- _Stored entries_
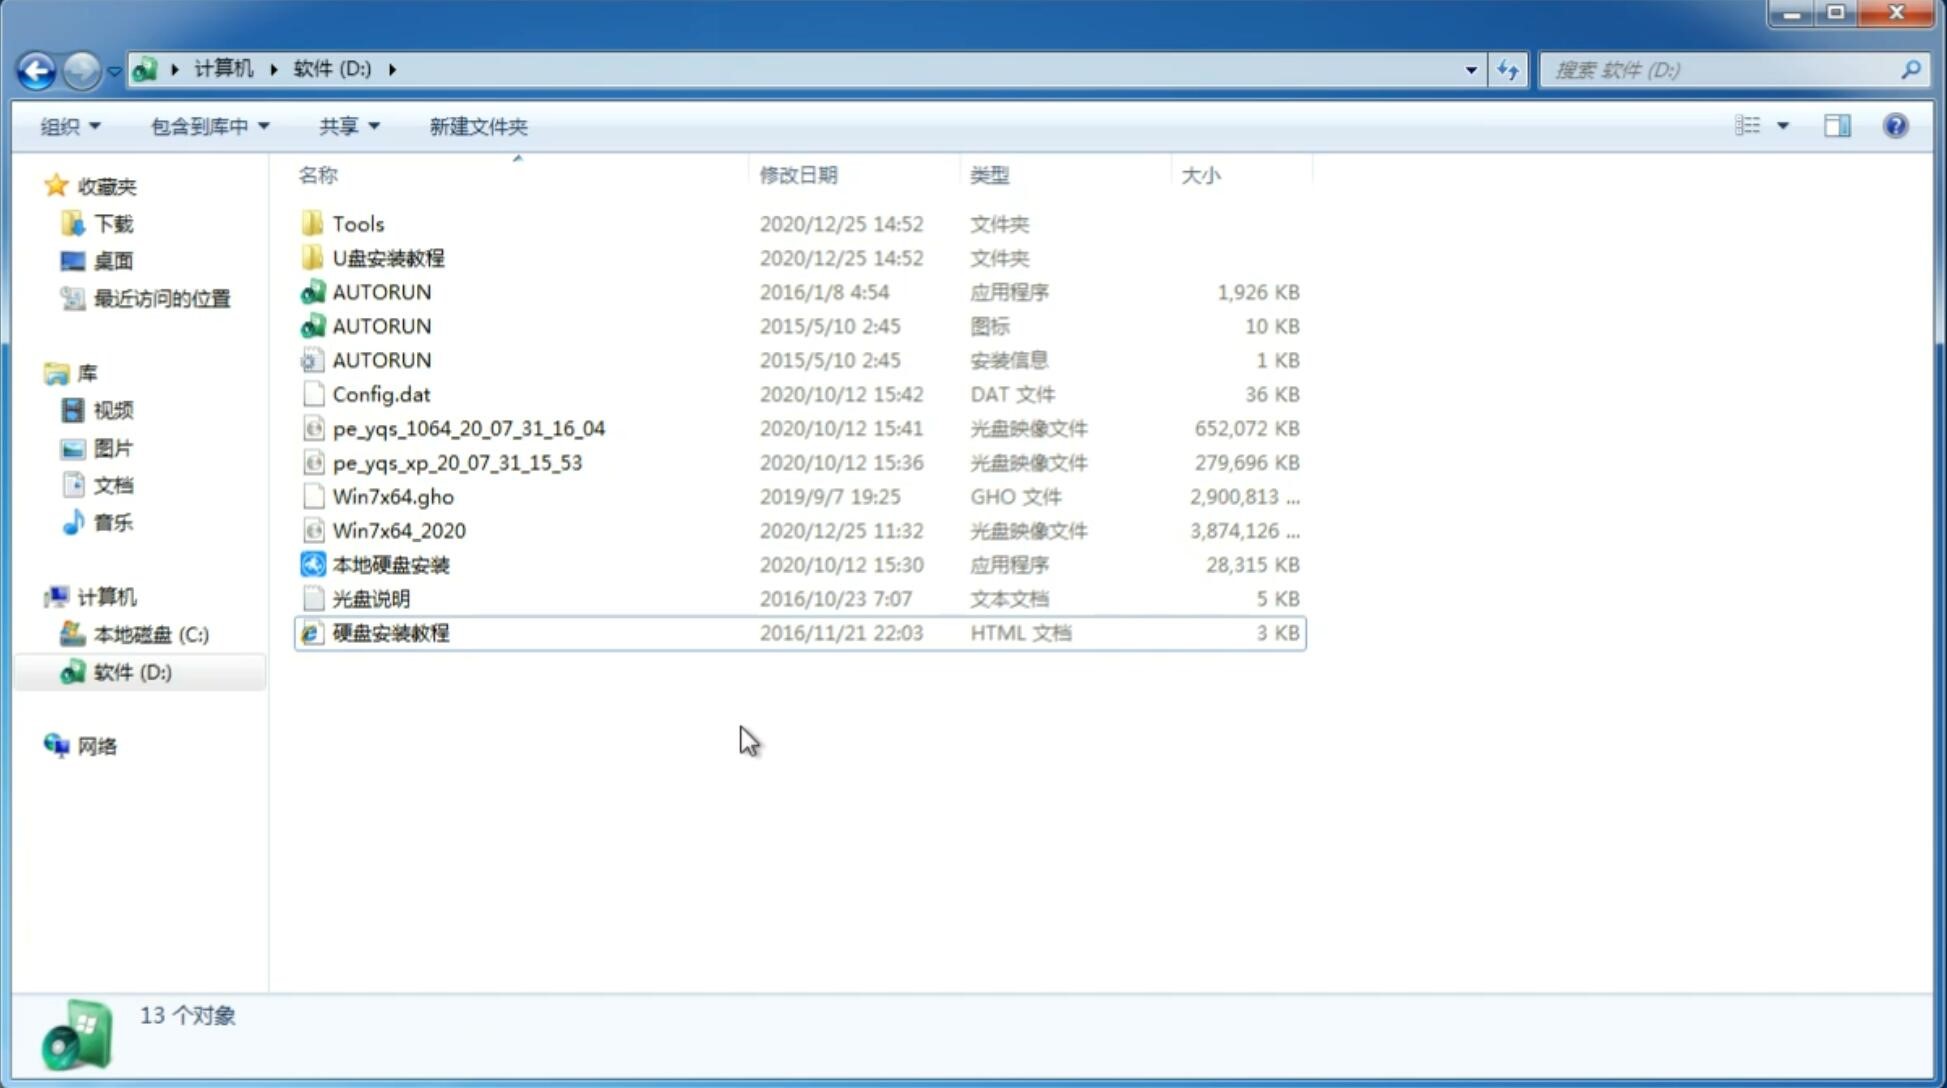Click 新建文件夹 button
1947x1088 pixels.
(479, 124)
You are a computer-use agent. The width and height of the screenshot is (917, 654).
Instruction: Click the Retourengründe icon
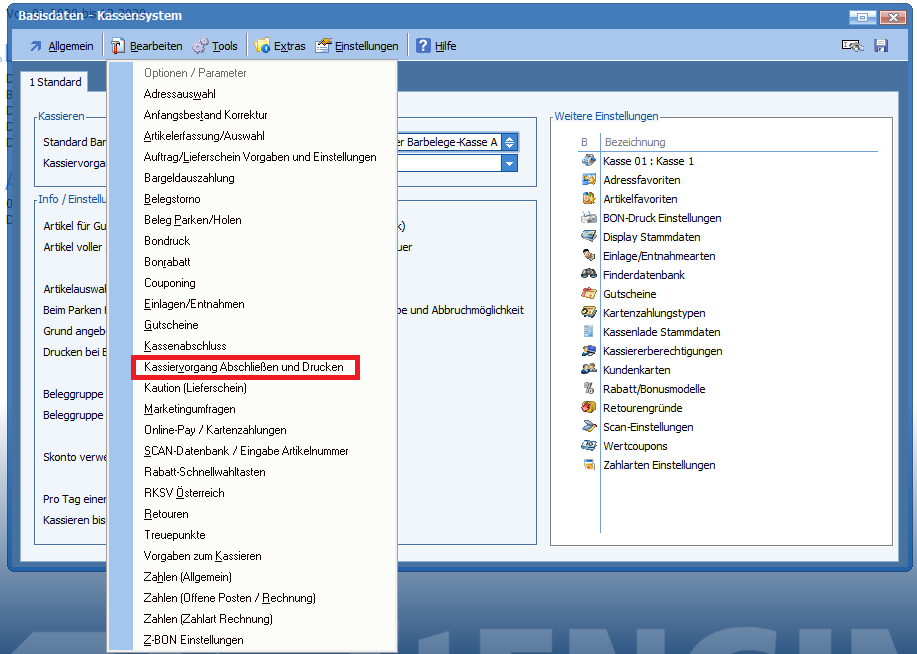589,408
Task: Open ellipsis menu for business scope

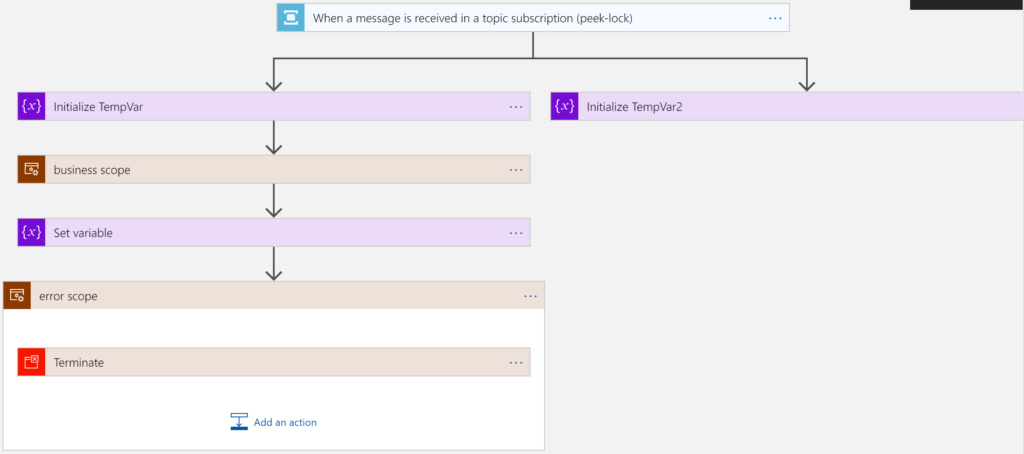Action: tap(516, 170)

- _WHAT YOU HAVE TO DO_
What is wanted is an exact copy of the lines from the line with "You are a computer-use" through the end of the records, both ends included, pictures excluded.

- _SOLUTION FOR THIS EXERCISE_
You are a computer-use agent. The width and height of the screenshot is (917, 654).
Instruction: Click the Retourengründe icon
589,408
Task: Open ellipsis menu for business scope

Action: tap(516, 170)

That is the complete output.